El saque en raquetbol es uno de los momentos más decisivos del juego. A diferencia del squash, donde el servidor tiene solo una oportunidad, en raquetbol el jugador dispone de dos intentos por cada punto de saque. Esta doble oportunidad permite arriesgar más en el primer saque e intentar saques potentes y difíciles de devolver, sabiendo que un fallo no supone perder el punto inmediatamente.
Para ejecutar el saque, el jugador debe situarse dentro de la zona de saque: el espacio delimitado entre la línea de saque (service line) y la línea corta (short line). El servidor puede moverse libremente dentro de esta zona, pero no puede pisar ni cruzar ninguna de las dos líneas durante la ejecución del saque. El procedimiento es simple: el jugador bota la pelota en el suelo dentro de la zona y la golpea con la raqueta para que impacte en la pared frontal. A partir de ahí, la pelota debe superar la short line para que el saque sea válido.
Tipos de saque inválido (fault)
Existen varias situaciones que convierten un saque en inválido:
Saque corto: la pelota golpea la pared frontal y, al rebotar, no supera la short line. Es el error más común entre principiantes.
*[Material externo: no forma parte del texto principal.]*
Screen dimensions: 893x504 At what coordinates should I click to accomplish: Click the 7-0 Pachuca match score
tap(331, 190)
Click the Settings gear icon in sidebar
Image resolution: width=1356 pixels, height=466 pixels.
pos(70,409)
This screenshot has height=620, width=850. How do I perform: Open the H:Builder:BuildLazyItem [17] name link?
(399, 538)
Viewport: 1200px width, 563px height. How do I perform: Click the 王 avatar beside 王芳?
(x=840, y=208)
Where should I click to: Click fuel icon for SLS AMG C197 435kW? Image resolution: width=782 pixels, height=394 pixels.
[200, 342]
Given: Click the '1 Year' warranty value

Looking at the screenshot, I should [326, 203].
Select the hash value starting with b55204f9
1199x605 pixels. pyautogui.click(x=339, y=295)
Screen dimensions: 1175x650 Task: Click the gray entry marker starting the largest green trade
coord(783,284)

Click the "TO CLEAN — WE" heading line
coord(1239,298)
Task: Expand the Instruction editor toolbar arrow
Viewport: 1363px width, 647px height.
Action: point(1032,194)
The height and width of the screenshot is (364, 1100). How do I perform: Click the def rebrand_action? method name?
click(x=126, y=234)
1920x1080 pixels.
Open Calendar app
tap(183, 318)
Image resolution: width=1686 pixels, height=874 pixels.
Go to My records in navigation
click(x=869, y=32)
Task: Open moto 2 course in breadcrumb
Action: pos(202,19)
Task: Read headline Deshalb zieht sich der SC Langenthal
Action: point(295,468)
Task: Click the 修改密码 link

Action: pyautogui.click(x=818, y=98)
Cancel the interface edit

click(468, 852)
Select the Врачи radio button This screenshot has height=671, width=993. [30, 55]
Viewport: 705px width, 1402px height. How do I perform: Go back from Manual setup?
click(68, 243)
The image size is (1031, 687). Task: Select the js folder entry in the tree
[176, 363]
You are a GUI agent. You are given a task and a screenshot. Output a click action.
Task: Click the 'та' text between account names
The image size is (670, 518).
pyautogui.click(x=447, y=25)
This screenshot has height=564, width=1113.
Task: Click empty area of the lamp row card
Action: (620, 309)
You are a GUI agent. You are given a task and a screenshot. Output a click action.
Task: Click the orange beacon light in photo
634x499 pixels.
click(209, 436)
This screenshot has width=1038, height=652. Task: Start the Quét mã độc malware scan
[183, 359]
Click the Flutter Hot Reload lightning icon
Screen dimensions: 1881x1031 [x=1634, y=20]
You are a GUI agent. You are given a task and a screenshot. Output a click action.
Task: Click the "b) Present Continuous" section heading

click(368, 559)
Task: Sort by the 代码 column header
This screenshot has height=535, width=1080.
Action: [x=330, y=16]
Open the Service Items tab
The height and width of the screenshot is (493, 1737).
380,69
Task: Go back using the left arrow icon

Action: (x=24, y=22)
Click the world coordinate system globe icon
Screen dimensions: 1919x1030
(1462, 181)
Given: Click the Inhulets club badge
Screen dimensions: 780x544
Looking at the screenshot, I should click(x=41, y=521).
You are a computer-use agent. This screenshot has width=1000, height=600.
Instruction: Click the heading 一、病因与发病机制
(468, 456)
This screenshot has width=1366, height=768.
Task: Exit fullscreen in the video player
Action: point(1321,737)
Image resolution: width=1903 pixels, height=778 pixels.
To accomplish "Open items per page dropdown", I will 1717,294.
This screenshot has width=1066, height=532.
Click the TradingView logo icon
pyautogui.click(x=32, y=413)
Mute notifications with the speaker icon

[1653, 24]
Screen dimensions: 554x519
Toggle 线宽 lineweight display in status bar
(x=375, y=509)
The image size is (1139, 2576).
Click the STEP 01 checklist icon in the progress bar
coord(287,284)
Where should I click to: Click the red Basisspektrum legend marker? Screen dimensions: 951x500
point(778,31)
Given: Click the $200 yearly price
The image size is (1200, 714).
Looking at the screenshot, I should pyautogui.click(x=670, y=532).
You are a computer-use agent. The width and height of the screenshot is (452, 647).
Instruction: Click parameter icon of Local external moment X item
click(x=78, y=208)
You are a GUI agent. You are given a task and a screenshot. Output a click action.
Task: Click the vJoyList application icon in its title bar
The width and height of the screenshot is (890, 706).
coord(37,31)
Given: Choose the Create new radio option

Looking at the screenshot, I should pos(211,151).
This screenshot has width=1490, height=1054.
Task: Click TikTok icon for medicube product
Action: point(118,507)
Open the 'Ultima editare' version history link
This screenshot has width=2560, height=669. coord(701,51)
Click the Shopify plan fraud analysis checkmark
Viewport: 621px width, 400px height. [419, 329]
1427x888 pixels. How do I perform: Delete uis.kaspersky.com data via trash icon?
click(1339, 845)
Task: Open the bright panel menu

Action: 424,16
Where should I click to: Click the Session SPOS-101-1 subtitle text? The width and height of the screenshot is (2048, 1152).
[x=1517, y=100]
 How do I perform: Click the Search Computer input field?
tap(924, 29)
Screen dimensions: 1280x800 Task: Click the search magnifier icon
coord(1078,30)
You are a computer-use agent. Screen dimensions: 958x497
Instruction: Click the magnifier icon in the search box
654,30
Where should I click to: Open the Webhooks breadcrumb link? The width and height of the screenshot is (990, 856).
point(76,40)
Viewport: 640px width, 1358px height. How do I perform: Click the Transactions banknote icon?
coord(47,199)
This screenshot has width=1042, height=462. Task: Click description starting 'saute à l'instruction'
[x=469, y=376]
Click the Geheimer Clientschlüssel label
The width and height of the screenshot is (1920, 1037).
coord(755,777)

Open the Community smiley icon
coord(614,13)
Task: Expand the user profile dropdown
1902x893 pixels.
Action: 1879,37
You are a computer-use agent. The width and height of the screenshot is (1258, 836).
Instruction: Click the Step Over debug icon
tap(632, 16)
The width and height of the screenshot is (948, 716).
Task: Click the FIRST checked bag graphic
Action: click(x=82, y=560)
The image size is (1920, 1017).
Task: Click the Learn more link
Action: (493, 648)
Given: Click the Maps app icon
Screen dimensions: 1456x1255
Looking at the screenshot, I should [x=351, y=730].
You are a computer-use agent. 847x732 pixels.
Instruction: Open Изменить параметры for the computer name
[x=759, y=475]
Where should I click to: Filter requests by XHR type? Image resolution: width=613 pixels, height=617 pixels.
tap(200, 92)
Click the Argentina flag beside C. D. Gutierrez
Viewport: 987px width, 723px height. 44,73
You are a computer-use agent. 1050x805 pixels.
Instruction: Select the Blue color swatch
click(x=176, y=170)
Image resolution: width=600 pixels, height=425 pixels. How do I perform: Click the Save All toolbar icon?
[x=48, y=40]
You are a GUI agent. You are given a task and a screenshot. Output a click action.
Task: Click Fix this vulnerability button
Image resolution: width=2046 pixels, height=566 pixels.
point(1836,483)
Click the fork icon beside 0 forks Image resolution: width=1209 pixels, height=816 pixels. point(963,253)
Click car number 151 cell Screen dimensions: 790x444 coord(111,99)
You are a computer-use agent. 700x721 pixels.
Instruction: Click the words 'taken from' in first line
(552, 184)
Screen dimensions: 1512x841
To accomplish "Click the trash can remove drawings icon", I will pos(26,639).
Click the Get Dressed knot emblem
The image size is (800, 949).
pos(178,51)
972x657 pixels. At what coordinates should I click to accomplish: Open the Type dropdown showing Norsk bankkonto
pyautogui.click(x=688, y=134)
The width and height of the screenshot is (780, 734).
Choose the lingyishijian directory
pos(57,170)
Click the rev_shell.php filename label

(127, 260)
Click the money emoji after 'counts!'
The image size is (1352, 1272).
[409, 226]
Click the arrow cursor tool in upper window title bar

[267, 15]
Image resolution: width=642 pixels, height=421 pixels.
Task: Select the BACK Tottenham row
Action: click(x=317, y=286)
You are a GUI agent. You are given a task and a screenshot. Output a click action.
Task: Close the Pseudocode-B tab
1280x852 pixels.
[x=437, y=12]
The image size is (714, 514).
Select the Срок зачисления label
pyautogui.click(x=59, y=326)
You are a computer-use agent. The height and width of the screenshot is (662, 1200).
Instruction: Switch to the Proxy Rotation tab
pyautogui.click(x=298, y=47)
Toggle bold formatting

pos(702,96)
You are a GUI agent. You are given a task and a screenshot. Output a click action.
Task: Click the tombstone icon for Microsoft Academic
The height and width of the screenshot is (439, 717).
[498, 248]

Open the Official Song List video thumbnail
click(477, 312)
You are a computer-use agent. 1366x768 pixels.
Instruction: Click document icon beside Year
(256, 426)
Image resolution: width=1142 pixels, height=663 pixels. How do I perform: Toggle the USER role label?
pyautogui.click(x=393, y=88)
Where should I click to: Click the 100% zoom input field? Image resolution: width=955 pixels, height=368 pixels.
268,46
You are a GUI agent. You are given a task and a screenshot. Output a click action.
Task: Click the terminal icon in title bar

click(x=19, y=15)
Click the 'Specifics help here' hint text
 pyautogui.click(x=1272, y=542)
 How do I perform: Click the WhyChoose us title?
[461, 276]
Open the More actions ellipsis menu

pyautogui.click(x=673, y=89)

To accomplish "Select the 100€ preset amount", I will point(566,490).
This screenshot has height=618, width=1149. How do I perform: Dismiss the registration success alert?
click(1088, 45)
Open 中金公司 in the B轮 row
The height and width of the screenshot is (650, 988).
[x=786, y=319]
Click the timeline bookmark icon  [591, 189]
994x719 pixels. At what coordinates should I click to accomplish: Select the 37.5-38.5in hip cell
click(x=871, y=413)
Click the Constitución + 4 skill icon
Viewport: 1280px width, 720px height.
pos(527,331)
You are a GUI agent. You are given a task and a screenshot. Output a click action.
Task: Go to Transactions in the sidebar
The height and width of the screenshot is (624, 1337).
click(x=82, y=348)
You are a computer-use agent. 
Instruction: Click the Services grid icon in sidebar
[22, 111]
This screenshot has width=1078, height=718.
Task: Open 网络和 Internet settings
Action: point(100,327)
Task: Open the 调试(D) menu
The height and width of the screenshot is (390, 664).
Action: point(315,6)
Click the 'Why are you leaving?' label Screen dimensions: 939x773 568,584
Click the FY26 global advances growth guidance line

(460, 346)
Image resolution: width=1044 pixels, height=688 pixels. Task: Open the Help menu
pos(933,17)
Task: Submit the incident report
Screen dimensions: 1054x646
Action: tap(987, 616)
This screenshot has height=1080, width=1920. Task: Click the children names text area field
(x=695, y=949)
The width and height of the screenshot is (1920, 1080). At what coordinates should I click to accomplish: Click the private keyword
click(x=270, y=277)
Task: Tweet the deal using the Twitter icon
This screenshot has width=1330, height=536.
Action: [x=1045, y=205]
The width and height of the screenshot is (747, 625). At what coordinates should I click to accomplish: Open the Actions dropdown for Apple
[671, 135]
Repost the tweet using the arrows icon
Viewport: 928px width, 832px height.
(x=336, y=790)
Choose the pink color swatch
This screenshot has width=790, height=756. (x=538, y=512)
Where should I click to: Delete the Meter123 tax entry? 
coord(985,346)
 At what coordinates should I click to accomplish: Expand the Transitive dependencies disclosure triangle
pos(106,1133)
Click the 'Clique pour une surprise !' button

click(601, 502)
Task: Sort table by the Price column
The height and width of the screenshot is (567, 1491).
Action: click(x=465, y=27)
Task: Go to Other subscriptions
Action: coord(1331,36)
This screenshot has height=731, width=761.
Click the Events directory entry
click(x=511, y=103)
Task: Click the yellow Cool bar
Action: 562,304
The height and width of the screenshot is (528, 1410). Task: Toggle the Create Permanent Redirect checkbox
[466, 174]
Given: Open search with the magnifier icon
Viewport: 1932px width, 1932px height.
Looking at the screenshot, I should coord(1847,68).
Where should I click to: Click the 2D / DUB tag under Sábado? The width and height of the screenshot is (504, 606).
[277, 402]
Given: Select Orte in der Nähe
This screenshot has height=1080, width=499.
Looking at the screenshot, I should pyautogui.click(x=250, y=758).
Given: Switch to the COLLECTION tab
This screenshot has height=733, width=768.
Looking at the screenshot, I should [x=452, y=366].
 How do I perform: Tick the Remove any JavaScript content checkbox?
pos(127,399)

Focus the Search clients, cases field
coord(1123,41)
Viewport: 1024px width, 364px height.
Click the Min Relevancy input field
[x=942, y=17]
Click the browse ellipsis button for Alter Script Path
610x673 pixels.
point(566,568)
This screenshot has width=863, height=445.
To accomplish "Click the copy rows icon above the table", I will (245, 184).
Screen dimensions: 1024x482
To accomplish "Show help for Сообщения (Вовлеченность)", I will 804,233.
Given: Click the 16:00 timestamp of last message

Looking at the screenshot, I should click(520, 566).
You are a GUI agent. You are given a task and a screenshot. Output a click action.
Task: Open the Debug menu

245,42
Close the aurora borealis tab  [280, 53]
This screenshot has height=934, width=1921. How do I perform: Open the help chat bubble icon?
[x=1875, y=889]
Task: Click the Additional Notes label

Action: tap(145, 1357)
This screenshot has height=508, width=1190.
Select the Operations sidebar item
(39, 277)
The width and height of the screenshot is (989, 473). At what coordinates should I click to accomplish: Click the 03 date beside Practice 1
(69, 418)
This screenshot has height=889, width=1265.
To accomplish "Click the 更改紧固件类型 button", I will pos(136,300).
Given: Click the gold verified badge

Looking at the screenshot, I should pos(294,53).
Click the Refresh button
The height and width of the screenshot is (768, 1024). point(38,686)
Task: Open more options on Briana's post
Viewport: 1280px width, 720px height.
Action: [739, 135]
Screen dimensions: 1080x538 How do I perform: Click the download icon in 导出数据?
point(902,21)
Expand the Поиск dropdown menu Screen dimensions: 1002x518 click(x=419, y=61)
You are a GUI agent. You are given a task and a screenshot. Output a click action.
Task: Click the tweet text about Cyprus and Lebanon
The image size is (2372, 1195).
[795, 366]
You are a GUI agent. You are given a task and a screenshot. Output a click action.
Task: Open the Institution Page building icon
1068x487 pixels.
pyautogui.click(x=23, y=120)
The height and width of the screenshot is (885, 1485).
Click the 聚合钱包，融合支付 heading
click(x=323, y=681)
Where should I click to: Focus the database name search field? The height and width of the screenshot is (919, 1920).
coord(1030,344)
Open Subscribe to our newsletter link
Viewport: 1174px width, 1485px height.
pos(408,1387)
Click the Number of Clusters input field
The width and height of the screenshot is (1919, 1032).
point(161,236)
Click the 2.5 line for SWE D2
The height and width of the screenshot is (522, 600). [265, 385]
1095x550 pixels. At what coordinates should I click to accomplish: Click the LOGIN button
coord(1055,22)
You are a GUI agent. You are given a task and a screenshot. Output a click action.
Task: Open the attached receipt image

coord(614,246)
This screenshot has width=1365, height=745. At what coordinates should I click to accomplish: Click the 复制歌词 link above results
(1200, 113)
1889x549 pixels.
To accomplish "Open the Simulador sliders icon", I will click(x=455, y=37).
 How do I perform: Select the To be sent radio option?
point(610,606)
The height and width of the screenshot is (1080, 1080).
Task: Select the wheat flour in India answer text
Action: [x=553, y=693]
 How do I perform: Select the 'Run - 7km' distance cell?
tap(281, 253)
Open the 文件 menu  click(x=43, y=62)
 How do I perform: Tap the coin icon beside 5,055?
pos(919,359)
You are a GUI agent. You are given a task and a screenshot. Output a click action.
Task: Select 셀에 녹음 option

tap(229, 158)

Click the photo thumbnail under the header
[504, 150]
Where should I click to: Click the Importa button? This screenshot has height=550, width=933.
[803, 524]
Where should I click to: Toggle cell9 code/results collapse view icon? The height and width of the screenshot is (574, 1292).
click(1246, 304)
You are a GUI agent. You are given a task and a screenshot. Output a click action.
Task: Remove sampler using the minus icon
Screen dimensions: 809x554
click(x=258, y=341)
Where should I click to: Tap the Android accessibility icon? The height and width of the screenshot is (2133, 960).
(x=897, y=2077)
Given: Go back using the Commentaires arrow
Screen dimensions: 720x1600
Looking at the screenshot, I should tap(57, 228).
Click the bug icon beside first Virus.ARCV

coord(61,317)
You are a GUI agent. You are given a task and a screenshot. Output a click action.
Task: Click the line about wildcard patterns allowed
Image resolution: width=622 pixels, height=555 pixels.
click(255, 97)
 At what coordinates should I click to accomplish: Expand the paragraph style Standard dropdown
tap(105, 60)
La pelota cae demasiado cerca de la pared frontal y el receptor puede atacarla fácilmente desde media pista.
Saque largo: la pelota golpea la pared frontal y llega hasta la pared trasera sin tocar primero el suelo. Este saque sube demasiado en la pared frontal y, aunque resulte profundo, se considera inválido porque llega directamente a la pared trasera sin el bote previo reglamentario.
Saque de dos paredes: la pelota golpea la pared frontal y luego toca dos paredes laterales antes de llegar al fondo. Solo se permite que la pelota toque una pared lateral.
Saque al techo: si la pelota toca el techo en cualquier momento del saque, es falta directa.
Saques que son out de inmediato (out serve)
Algunos saques son directamente un out —es decir, el jugador pierde el turno de saque sin usar el segundo intento— cuando la irregularidad es más grave. Esto ocurre cuando la pelota toca una pared lateral antes que la pared frontal, cuando el sacador golpea la pelota antes de que bote en el suelo dentro de la zona de saque, o cuando la pelota toca al propio servidor.
Estrategia del saque
Los mejores jugadores de raquetbol usan el saque como arma ofensiva. El drive serve, bajo y potente hacia uno de los rincones, es el saque más utilizado en competición porque obliga al receptor a responder desde una posición defensiva. El lob serve, alto y profundo, cambia el ritmo y dificulta la posición del receptor. En el nivel avanzado, el saque puede determinar directamente el resultado del intercambio.